>> BEGIN Quoted text

Unit 2 - Trigonometry Flashcards
What are the trigonometric ratios, and what type of triangle do they work for?
2.1
Acronym: SOH CAH TOA
Sin θ = Opp/Hyp
Cos θ = Adj/Hyp
Tan θ = Opp/Adj
RATIOS CAN ONLY BE USED FOR RIGHT ANGLES
θ = Unknown angle (x but for angles)
Hypotenuse = across from 90 degree angle (longest side)
Opposite = across from theta
Adjacent = next to angle (remaining side)
How to solve trig problems (solve for a side length with another side length and an angle)?
2.1
- Complete the context (label sides)
*Note: If this step is incorrect, the whole problem will be incorrect - Choose the appropriate ratio (either SIN/COS/TAN)
- Solve for unknown
*Make sure your calculator is in degrees
3a. Substitute
3b. Isolate variable
3c. Solve
3d. Round
To solve for a triangle means:
2.2
to solve for every length and every angle in a triangle
How to find angles?
2.2
1 Complete the context (label sides)
2. Choose the appropriate ratio (either SIN/COS/TAN)
3. Write out ratio of theta: Ratio θ = __/__
4. Multiply both sides by the inverse of that ratio to get rid of it: Ratio -1 x Ratio θ = (__/___) x Ratio -1
*May also be able to use Pythagorus theorum, a^2 + b^2 = c^2, (Note: Hypotenouse is always C).
Or, all angles add up to 180, so if you have 90 degrees and another known angle, you can solve for the final one.

>> END Quoted text
>> BEGIN Entries provided

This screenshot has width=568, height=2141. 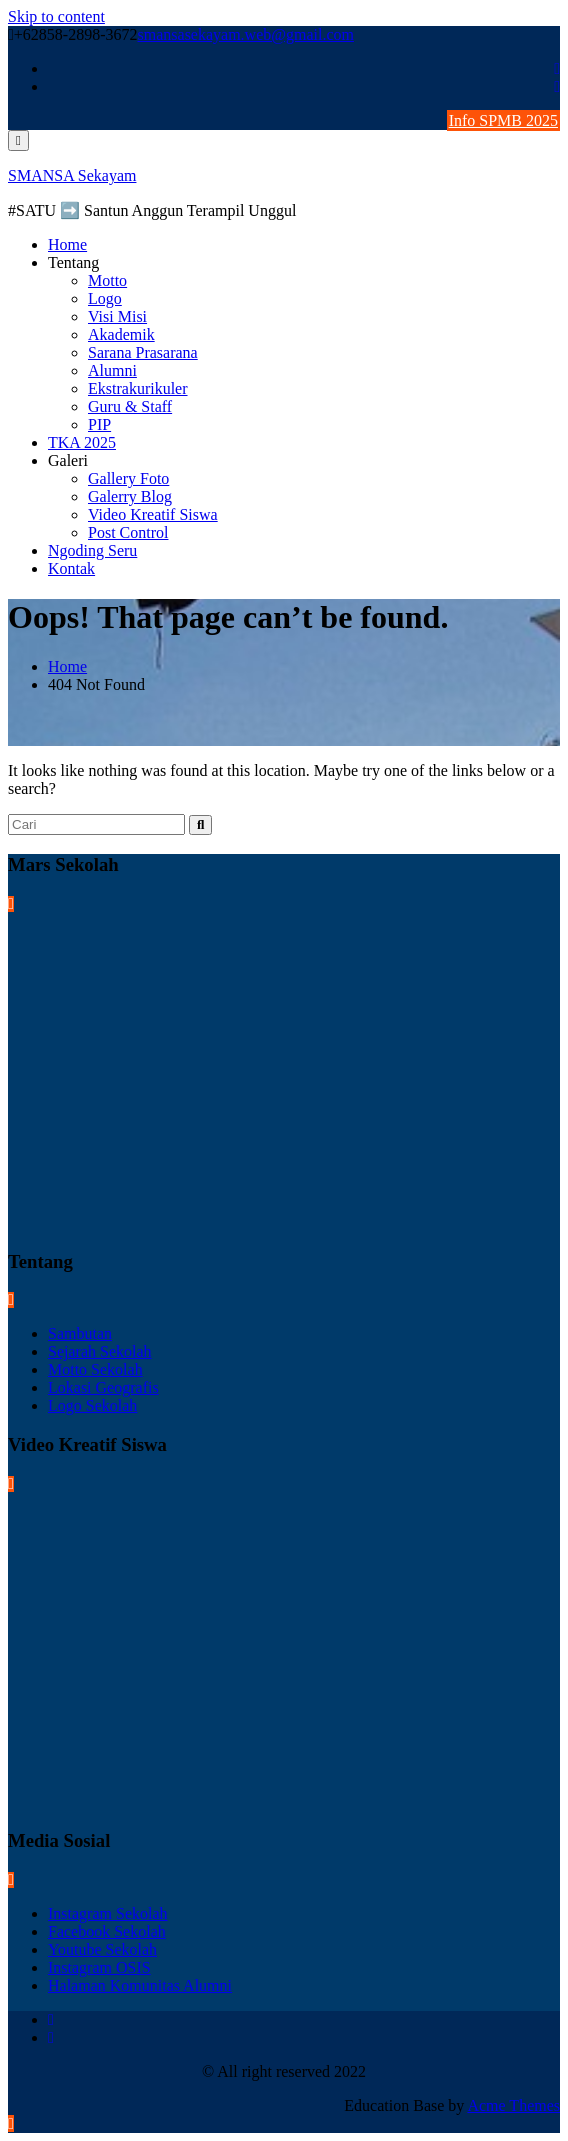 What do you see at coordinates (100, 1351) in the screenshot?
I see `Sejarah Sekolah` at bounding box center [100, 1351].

>> END Entries provided
>> BEGIN Entries provided

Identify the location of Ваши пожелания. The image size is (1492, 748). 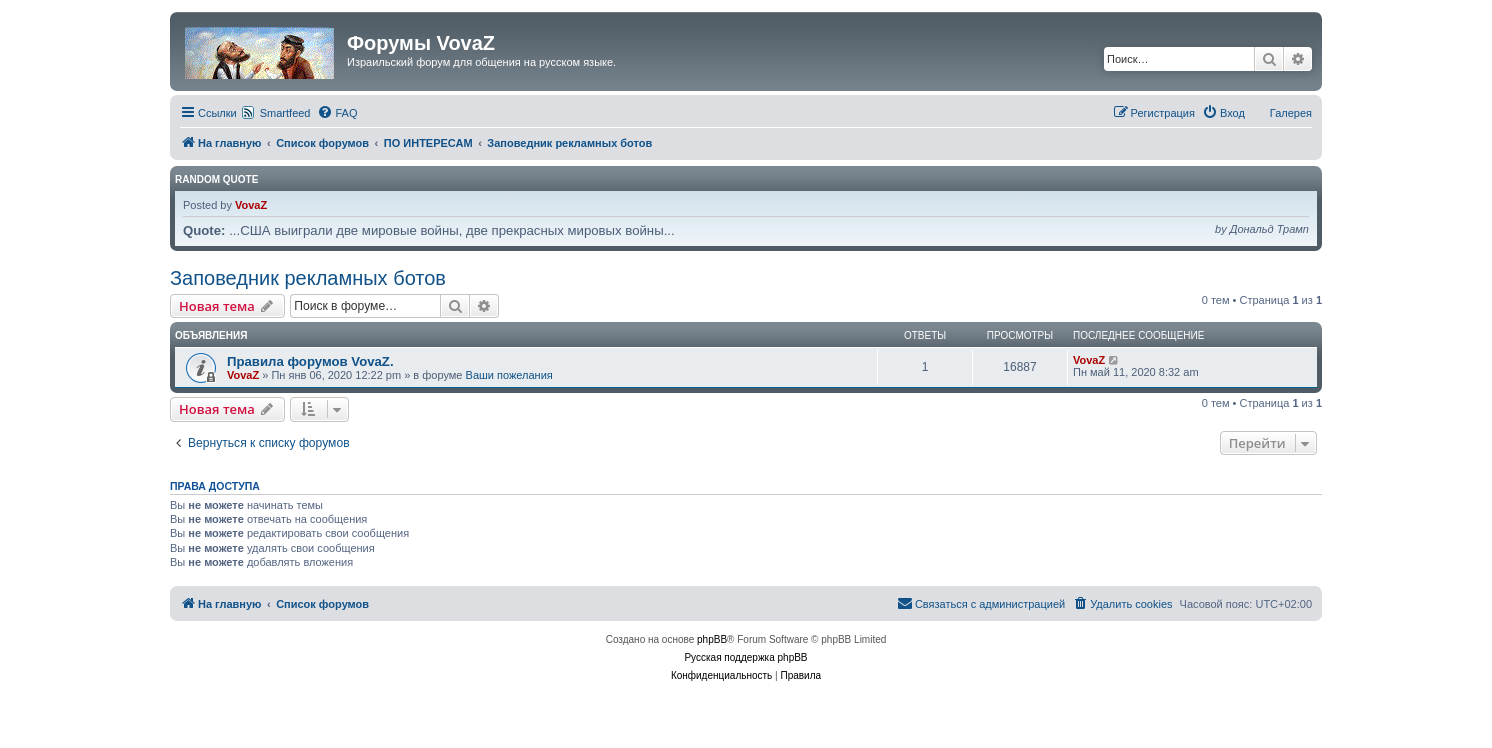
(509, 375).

>> END Entries provided

Written problem. Do these statements agree with the trigonometry flashcards? (a) The ratios can be used with any triangle. (b) The hypotenuse is the longest side. (c) The calculator should be set to radians. For each, answer yes or no and quote the words from the flashcards that decide it. Use only the trigonometry flashcards for what comes next, not the rows.

The response.
(a) No: "RATIOS CAN ONLY BE USED FOR RIGHT ANGLES"
(b) Yes: "Hypotenuse = across from 90 degree angle (longest side)"
(c) No: "*Make sure your calculator is in degrees"